Weighted Matrix Completion and Recovery with Prior Subspace Information
Armin Eftekhari, Dehui Yang, and Michael B. Wakin

TL;DR
This paper introduces a weighted nuclear norm approach for matrix completion that leverages prior subspace information, reducing sample complexity and improving recovery performance.
Contribution
It provides a theoretical framework quantifying how prior subspace knowledge enhances matrix completion and recovery, with significant practical implications.
Findings
Prior knowledge reduces sample complexity logarithmically.
Weighted nuclear norm improves recovery accuracy.
Numerical simulations show magnified benefits.
Abstract
An incoherent low-rank matrix can be efficiently reconstructed after observing a few of its entries at random, and then solving a convex program that minimizes the nuclear norm. In many applications, in addition to these entries, potentially valuable prior knowledge about the column and row spaces of the matrix is also available to the practitioner.
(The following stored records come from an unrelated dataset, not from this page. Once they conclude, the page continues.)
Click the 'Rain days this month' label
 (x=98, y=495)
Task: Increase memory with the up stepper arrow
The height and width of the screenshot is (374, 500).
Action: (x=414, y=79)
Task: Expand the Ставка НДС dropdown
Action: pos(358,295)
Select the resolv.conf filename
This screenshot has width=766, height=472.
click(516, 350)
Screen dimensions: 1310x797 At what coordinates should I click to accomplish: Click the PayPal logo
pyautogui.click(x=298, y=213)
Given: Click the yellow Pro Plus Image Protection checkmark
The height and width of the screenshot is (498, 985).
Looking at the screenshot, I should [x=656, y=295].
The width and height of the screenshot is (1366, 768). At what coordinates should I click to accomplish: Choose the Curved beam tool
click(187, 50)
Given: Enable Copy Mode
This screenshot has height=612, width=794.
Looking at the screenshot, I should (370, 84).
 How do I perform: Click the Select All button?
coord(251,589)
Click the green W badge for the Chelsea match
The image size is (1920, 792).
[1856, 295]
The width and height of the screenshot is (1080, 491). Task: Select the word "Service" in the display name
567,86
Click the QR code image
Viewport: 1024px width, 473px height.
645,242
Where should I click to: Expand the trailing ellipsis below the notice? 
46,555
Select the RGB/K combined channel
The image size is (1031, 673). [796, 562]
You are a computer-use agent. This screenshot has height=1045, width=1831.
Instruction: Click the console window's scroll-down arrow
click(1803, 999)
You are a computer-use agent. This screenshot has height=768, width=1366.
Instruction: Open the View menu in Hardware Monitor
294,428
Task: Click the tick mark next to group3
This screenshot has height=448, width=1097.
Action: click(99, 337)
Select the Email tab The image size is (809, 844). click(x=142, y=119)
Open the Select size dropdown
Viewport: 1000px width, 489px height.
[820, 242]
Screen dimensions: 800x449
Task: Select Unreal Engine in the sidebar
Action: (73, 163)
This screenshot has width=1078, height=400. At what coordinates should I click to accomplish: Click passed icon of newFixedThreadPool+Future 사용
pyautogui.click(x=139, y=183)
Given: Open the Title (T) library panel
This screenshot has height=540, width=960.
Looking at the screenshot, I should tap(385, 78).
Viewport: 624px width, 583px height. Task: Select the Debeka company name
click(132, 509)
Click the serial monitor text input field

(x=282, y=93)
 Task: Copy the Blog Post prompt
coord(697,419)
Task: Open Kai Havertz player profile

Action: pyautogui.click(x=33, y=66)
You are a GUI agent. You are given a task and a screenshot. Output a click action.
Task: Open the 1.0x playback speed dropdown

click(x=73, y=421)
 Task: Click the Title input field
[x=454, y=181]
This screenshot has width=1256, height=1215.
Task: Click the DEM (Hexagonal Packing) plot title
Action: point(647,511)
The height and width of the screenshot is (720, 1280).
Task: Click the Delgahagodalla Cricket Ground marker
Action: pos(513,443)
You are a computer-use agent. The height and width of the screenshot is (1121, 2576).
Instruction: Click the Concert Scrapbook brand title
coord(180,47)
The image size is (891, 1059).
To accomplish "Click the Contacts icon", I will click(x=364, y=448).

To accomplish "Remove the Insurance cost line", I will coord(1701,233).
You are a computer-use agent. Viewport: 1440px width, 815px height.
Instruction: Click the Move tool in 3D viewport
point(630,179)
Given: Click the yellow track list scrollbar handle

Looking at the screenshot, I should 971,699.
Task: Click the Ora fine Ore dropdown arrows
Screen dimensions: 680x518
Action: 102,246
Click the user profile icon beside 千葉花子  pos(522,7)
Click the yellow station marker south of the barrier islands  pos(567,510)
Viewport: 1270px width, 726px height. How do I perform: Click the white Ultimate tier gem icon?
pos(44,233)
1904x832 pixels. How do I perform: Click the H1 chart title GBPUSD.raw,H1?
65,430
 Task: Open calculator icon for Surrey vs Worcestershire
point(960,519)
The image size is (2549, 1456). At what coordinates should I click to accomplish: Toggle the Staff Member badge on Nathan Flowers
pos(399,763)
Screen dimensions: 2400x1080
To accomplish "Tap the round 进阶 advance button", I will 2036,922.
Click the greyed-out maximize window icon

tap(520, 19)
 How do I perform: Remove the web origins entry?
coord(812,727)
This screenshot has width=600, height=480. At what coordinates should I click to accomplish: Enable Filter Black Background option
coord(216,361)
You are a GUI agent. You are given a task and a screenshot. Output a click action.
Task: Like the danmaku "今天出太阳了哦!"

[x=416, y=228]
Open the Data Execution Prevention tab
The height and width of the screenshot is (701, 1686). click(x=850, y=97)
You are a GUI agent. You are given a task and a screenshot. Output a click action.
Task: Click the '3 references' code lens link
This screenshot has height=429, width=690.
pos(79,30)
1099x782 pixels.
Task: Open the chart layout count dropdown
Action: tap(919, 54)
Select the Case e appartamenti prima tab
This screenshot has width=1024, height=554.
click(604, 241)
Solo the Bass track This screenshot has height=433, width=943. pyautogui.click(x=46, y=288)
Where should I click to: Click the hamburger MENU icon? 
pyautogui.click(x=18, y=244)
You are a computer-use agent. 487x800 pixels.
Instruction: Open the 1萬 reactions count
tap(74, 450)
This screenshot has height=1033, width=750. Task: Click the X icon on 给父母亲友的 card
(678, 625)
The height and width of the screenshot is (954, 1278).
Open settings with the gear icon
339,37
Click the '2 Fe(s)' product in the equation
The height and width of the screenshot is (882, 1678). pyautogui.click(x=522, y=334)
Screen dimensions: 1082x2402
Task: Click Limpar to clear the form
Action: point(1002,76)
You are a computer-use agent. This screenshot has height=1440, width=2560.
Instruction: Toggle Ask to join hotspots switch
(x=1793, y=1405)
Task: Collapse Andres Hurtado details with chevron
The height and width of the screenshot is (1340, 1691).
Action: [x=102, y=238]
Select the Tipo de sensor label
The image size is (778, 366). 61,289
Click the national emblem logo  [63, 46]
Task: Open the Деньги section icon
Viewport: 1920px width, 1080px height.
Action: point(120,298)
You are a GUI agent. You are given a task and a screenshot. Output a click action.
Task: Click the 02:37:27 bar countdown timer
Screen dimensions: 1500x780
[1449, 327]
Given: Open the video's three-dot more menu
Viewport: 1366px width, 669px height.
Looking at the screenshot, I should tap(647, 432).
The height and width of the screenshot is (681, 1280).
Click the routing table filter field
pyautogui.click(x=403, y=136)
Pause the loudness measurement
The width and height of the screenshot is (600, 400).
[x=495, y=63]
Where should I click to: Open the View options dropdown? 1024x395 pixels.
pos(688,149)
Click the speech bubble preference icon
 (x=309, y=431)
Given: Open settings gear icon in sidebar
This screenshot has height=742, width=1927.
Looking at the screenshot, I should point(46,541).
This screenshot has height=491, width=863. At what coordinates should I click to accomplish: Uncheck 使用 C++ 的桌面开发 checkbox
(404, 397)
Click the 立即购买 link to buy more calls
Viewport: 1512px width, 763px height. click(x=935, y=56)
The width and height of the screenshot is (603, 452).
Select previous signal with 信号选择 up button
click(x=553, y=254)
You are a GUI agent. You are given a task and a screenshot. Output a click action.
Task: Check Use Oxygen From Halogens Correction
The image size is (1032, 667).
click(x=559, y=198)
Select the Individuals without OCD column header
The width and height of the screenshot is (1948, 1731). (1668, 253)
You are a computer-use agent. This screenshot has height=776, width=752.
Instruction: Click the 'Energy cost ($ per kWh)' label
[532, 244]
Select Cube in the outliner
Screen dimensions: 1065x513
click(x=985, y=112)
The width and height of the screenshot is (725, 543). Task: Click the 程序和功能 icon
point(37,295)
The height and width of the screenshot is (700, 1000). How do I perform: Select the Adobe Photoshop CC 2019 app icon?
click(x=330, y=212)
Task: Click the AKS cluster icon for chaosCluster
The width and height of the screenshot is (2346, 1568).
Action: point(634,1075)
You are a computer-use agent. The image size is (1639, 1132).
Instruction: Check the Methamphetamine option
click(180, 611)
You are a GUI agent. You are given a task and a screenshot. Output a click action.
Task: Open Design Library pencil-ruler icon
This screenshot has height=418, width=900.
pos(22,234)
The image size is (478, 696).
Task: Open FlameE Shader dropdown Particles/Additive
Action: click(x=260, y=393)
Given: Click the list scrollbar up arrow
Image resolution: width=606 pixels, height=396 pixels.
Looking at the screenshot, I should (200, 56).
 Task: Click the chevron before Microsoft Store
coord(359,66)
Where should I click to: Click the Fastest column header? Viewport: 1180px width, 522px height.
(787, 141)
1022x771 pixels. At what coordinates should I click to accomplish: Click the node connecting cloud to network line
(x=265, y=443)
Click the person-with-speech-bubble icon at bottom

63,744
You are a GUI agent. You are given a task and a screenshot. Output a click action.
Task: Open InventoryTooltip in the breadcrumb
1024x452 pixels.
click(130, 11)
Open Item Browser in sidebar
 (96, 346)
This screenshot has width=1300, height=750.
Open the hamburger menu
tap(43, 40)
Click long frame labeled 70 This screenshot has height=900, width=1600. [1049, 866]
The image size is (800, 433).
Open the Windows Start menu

In this paper, we incorporate this prior knowledge in matrix completion---by minimizing a weighted nuclear norm---and precisely quantify any improvements. In particular, we find in theory that reliable prior knowledge reduces the sample complexity of matrix completion by a logarithmic factor, and the observed improvement in numerical simulations is considerably more magnified. We also present similar results for the closely related problem of matrix recovery from generic linear measurements.